--- Selected extract Enclosed Below ---

Unlike many American actors, Isaacs is not reticent to say he's interested in politics - he nearly became a lawyer before realizing that his elder brother didn't really like the profession. "I come from a nice Jewish family, there was a doctor, a lawyer, and an accountant, so I'm the black sheep. I just loved all the student acting I was doing, so it was easy for me to make the choice not to be a lawyer. It took me a long time to accustom myself to the idea that I was going to be poor, though I've actually made a far better living as an actor than I'm sure I would ever have made as a lawyer." Since he was number three, "My parents were fine with it, because they wanted to have everything covered - they already have their lawyer, so they wanted one in the arts."

The actor got his Actor's Equity card while working as a children's entertainer, and his first experience in the United States was as a summer camp counselor when he was eighteen. He says he's "absolutely dying to have kids," though he wants to continue to travel "and work with people who can challenge me." His favorite aspect of acting is the research he does for roles: "It's as close to journalism as I get to do. I played a policeman investigating child abuse who had to have hypnotherapy, so I had regression sessions. I played an amnesiac who had a midlife crisis, so I went and spoke to lots of peopele who'd had amnesia or trauma to the head and lost their memory. The background stuff is fascinating."

His next project, the independent film All For Love, will be released by Miramax some time next year. It co-stars Isaacs and Jean-Marc Barr (The Big Blue) as brothers separated as children during the French Revolution; the cast also includes Miranda Richardson and Richard E. Grant "and a hot young English actress called Anna Friel who's in lots of things that aren't out here yet." Isaacs describes his part in the adaptation of the Robert Louis Stevenson novel as "tremendous old-fashioned sloppy hair acting. It's Three Musketeers-land, and I got to be incorrigibly bad in that too, gone to seed, but only because my heart is broken. We got to shoot in castles all over the world, riding horses. Sometimes I have to pinch myself that these things happen and I was getting paid for it!"

--- End of Enclosed Selected extract ---
--- Supplied material Enclosed Below ---

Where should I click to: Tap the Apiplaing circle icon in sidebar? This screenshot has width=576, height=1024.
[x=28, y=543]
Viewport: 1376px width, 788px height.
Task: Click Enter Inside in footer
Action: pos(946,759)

--- End of Enclosed Supplied material ---

Check your understanding:
1/ Rewrite the paragraph of the Isaacs profile that begins "The actor got his Actor's Equity card" as a short bulleted list that keeps its main facts.
2/ Write a continuation of the Isaacs profile, picking up after its final sentence.

Expected results:
1/
- Isaacs got his Actor's Equity card while working as a children's entertainer.
- His first time in the United States was as a summer camp counselor at eighteen.
- He very much wants children but also wants to keep traveling and working with people who challenge him.
- His favorite part of acting is researching roles, which he compares to journalism:
  - For a policeman investigating child abuse who needed hypnotherapy, he had regression sessions.
  - For an amnesiac having a midlife crisis, he talked with many people who had lost their memory through amnesia or head trauma.

2/
Though he learned swordfighting in acting school and on Highlander amd got to spend several months at a stunt riding school for Dragonheart, thus making him marketable for costume pieces, Isaacs prefers contemporary settings. "In my dreams, I would be doing things where if you were watching it on TV and you had the sound turned off, you wouldn't know it was acting. You'd think you were watching a documentary. That's the standard to aim for, I think - you always know when you're watching acting on television even with the sound turned off, you know when something's real. I'd like to do things that are real and pertinent, and make people not dwell on the program itself but on the lives of people around them. To inspire change or hope."

In that regard, he has ambitions as a writer-director-producer; "My ambition is to be a hyphenate," he laughs. "I want to be a true Renaissance man. I have projects on my hard disk, though I don't know what will ever happen with them." Citing British theatrical superstition as the reason he can't discuss his writing or it won't happen, he does note that they're contemporary and would allow him to perform as well. "I want to do everything - one of the reasons I'm an actor is that I'd like to live 25 lives. I'd like to be a journalist, I'd like to be a politician, I'd like to be an explorer, I'd like to be a policeman, all those things. I'm very frustrated by only having to do one thing in life."

At present, however, he's not complaining. "The last couple of years I've had a laugh, I've done everything," he notes. "I did a couple of films in Ireland; I did St. Ives, this swashbuckling thing on a horse, with swordfighting and wigs and that sort of stuff; then I went and played an IRA guy; then I played NASA's smartest man on the planet; and then I got to be in a Mafia series which is the closest I'm ever going to get to being in The Godfather, which is every actor's dream. And now I'm a Nazi in space. So it's been a pretty fun year and a half - the kind of thing kids do in playgrounds all over the world, and I got to do it and be paid for it!"